The recliner protested as he leaned over to hit the light switch. Her father could barely see her, but that was part of the trick. She leaned against the edge of the kitchen doorway and began to hum “Ode to Billie Joe,” her mother’s favorite song. Then she began slowly to dance.

“Oh, sweetie,” Jeb said, shifting in his chair. She heard his zipper slide down.

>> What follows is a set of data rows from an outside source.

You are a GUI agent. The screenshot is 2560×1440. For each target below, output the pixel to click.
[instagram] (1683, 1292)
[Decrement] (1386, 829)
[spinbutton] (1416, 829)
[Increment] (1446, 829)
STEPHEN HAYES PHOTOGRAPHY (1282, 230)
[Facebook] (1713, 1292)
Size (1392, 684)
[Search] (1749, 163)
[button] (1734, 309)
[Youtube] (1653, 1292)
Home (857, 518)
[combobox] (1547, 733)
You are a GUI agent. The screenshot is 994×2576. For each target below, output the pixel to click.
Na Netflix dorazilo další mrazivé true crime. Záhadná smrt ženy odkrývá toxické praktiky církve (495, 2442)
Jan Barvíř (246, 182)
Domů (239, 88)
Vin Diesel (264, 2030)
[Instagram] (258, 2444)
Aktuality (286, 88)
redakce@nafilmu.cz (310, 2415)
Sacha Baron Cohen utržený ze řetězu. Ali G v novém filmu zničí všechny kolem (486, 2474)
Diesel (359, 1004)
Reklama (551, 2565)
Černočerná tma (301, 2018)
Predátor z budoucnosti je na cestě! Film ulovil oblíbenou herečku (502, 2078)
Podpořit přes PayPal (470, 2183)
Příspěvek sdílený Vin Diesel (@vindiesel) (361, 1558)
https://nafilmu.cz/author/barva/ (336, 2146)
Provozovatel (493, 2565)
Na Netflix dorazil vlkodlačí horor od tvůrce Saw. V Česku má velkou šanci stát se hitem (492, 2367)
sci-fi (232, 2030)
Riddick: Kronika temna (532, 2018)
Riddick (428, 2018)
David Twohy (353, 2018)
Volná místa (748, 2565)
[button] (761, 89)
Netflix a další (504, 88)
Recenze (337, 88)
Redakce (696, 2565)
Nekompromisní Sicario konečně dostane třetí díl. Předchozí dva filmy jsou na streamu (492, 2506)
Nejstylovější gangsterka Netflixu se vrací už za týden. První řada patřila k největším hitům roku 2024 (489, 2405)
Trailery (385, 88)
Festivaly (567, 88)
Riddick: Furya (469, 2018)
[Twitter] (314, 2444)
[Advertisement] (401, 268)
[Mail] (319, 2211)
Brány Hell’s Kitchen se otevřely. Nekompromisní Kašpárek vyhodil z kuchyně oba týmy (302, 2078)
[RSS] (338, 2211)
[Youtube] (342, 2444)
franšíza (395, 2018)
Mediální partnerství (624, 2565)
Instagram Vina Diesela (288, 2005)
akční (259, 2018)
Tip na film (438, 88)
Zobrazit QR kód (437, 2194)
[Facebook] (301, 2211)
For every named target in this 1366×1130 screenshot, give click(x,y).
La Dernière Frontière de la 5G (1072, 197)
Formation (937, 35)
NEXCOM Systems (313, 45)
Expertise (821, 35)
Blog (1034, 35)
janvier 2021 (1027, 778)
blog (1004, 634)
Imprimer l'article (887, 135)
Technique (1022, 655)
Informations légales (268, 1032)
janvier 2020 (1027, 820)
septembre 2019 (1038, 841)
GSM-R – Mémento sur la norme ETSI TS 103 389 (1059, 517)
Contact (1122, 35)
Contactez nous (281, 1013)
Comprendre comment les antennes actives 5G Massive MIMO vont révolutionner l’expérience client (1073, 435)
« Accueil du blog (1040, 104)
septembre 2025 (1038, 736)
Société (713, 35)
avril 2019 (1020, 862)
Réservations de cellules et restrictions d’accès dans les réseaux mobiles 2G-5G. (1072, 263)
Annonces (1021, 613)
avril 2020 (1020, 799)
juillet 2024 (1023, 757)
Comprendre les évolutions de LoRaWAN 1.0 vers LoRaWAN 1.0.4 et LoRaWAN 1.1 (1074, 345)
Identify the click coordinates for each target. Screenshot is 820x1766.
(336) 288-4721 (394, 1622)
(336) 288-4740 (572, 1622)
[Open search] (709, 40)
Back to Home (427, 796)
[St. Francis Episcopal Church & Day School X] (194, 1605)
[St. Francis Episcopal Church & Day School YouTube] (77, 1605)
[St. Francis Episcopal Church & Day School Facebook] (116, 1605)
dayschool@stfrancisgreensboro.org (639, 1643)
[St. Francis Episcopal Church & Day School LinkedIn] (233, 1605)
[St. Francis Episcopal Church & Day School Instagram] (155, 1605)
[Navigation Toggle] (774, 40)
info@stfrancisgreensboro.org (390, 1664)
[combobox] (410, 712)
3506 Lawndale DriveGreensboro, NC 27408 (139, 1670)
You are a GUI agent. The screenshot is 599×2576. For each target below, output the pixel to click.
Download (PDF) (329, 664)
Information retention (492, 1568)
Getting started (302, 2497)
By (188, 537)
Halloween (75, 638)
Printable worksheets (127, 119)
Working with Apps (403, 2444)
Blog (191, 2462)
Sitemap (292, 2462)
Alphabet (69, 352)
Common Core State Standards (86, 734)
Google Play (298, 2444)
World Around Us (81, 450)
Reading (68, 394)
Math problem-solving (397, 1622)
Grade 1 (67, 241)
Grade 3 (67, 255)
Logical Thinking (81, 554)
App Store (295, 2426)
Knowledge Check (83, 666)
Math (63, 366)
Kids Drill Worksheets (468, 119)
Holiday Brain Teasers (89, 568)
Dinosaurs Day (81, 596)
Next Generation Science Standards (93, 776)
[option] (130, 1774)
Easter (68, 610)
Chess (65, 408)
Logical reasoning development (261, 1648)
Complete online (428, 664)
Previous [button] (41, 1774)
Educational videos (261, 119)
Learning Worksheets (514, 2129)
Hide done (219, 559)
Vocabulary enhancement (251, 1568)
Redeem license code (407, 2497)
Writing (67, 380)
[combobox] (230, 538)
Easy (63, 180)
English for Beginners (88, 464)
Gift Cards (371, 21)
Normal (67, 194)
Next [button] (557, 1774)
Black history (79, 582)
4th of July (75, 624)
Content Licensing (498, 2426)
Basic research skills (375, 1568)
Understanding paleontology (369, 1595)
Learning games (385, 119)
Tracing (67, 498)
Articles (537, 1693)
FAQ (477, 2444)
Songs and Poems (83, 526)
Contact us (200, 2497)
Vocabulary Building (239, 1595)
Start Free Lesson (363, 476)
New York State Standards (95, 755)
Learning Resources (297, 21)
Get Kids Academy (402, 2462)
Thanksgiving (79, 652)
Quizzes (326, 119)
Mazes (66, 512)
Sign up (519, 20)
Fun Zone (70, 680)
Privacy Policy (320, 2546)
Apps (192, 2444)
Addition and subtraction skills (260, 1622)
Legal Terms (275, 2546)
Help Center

Once when she was a little girl, she had hidden in the dark under the kitchen table and watched her mother dance for her father. Jeb was handsome then, and proud of his wife, and when he took her there on the couch Clora had watched in both horror and wonder. The next time she tried to spy they caught her, but the image was already burned into her memory. Now she mimicked it perfectly, sliding her hands over her own body just as Elaine had done. She looked at the
water-stained ceiling, the warped hardwood floor, anything to avoid seeing what her father was doing in his chair.

Thankfully, it never took very long. When he finally croaked, “That’s enough, baby,” she scurried back to strip off the dead woman’s negligee and retrieve her own garments. Her father inevitably passed out after this routine, so she knew she’d have the rest of the night to herself.

This time she tossed the nightgown and panties back in the dresser, grabbed her own clothes, and rushed naked up the stairs to her room. She slammed and locked the door. She was dizzy again, and it was hard to breathe, and for some reason the bug bites on her neck throbbed and itched.